■ **Exercise details**
Edit the part of the listing that opens with the line containing "Click the Merge Import yellow notepad icon" and closes with the line containing "will [x=495, y=12].": give only those lines, with "yellow" changed to "orange" and nothing else altered.

■ **Exercise materials**
----------

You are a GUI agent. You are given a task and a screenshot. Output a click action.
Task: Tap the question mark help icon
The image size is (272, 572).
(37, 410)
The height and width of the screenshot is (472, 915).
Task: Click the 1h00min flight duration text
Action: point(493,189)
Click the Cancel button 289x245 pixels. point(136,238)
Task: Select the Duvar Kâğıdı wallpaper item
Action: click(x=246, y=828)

----------

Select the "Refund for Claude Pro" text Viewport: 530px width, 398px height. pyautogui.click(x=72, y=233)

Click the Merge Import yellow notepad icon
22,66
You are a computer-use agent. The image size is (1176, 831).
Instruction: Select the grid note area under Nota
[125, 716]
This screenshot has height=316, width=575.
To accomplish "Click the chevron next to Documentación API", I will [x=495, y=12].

----------

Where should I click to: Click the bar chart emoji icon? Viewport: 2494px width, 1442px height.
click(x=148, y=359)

----------

■ **Task response**
Click the Merge Import orange notepad icon
22,66
You are a computer-use agent. The image size is (1176, 831).
Instruction: Select the grid note area under Nota
[125, 716]
This screenshot has height=316, width=575.
To accomplish "Click the chevron next to Documentación API", I will [x=495, y=12].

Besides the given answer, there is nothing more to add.